THE PROBLEM
Return every line of the items below that contains the word "coordinates".

AVAILABLE DATA

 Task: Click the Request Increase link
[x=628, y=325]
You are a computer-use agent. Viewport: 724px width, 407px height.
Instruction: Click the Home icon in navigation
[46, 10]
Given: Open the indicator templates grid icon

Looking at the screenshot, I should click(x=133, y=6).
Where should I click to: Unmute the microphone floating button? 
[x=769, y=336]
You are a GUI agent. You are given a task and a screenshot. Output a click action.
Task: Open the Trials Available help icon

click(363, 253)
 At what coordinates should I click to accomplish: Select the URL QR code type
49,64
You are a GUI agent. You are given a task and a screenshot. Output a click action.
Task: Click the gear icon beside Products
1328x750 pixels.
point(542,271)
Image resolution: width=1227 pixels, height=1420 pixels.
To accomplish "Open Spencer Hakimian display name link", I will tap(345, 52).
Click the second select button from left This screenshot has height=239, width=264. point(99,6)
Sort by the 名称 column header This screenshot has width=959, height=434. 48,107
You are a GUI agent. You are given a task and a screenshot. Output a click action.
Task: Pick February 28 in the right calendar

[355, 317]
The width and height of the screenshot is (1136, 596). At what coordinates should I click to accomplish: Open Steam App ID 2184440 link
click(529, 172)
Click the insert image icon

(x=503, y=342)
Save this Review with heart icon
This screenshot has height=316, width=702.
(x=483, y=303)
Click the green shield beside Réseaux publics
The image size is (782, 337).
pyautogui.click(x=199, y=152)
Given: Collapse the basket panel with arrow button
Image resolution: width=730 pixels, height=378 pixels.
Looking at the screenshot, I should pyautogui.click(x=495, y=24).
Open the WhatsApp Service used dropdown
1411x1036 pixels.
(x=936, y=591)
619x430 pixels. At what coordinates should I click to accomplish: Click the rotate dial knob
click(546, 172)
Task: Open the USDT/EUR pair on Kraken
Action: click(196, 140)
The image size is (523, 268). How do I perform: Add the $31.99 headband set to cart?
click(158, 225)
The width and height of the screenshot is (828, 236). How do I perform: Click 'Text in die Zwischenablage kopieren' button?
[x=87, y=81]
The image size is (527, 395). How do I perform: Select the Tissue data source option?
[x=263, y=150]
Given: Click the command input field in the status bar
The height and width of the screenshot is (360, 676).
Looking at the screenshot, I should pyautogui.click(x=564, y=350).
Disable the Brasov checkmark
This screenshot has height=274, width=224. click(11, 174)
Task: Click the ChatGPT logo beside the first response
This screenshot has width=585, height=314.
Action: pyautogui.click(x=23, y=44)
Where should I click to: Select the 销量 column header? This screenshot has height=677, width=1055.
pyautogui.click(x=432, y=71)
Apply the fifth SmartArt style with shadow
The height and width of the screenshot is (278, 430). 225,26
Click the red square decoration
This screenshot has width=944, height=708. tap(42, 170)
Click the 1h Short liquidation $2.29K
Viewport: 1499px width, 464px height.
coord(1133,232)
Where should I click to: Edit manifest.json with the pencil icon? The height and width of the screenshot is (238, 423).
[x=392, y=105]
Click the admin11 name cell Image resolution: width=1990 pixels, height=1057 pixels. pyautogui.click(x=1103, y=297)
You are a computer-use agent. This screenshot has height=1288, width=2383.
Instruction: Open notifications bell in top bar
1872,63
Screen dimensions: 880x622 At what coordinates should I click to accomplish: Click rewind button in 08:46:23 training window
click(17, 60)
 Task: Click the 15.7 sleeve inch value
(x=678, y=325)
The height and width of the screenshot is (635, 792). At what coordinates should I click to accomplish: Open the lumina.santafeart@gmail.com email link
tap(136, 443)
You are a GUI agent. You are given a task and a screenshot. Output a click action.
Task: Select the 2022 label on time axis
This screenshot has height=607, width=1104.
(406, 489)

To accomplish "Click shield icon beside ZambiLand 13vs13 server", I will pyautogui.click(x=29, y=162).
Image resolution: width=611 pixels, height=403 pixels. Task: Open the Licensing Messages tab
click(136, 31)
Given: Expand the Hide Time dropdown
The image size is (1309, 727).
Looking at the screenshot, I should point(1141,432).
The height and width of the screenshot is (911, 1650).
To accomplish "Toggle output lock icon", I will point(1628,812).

ANSWER FOR THIS EXERCISE
 At what coordinates should I click to accomplish: Select the URL QR code type
The width and height of the screenshot is (1136, 596). At what coordinates should I click to accomplish: Open Steam App ID 2184440 link
619x430 pixels. At what coordinates should I click to accomplish: Click the rotate dial knob
Screen dimensions: 880x622 At what coordinates should I click to accomplish: Click rewind button in 08:46:23 training window
The height and width of the screenshot is (635, 792). At what coordinates should I click to accomplish: Open the lumina.santafeart@gmail.com email link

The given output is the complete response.